Personal life
- Born: January 1, 1970 (age 56) Jeddah, Saudi Arabia

Religious life
- Religion: Sunni Islam

= Abu Bakr ash-Shatry =

Saudi Quran reciter

Abu Bakr ibn Muhammad ash-Shatry (Arabic: أَبُو بَكْر بِن مُحَمَّد اَلشَّاطْرِي; born January 1, 1970) is a Saudi Quran reciter (qāri’) and imam.

== Biography ==
Abu Bakr Ash-Shatry was born on 1 January 1970 in Jeddah, Saudi Arabia. Of Yemeni descent.

Ash-Shatry grew up in Jeddah and graduated with a degree in Quranic studies from Sheikh Ayman Rushdi Suweid in 1416 AH (circa 1994 AD), and four years later received a master's degree in accounting and he began learning to read the Quran in the 5th grade of primary school, when he began attending summer courses. He learned to read the Quran under the guidance of Ayman Suweid. He received an ijaza for reading Hafs from Asim.
┄┄┄┄┄┄
### ACTIVITY:
Continue the biography of Abu Bakr ash-Shatry from the point where the text ends. The lines that follow are not needed for anything here.
┄┄┄┄┄┄
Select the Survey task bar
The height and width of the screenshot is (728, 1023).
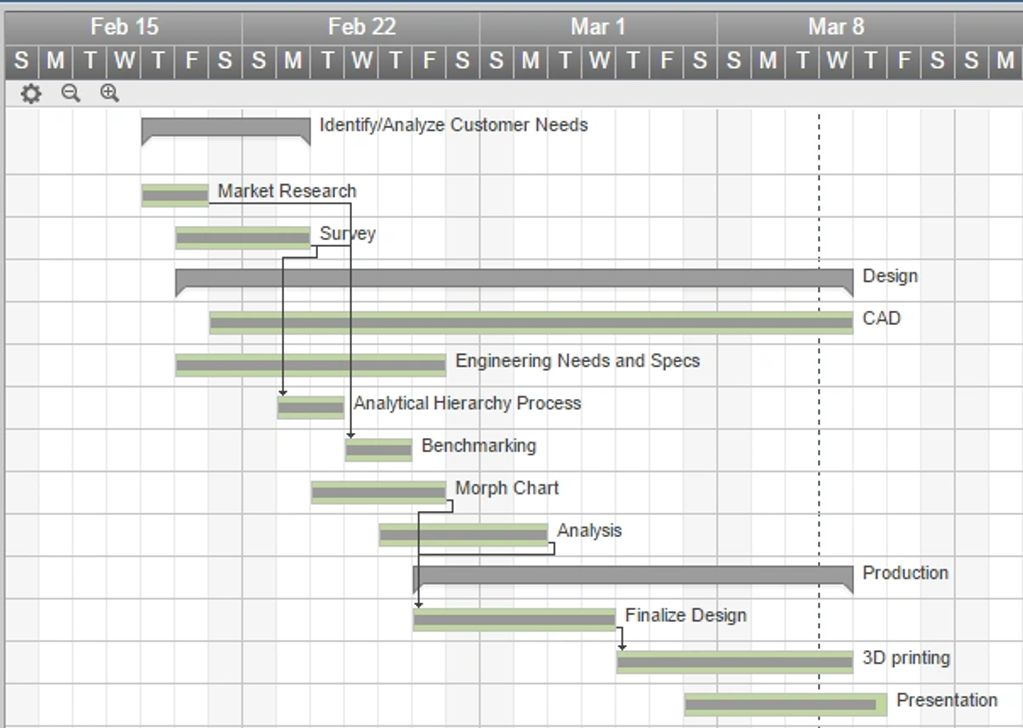point(243,238)
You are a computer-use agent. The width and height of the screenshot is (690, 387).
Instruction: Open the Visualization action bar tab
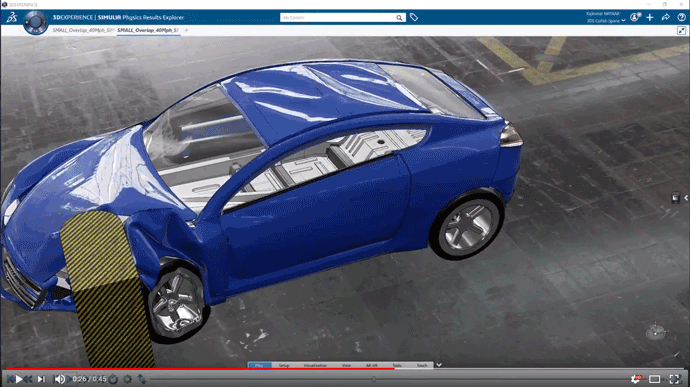[315, 365]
┄┄┄┄┄┄
### OUTPUT OF THE EXERCISE:
He made two complete recordings of the Quran. The first recording was made in 1988, and the second in 2006. He led prayers and delivered sermons in many mosques in Saudi Arabia. He was the imam of the Sacred Mosque. He is currently the imam of the al-Furqan Mosque in Hay Annasim (Jeddah).

He has held numerous conferences in countries such as Bahrain, Morocco, Egypt, South Africa, and Kuwait.

In 2013, he became the chairman of the jury of the 14th International Quran Recitation Competition in the Moscow Cathedral Mosque.

In March 2020, he recovered from COVID-19.

He is married and has four children.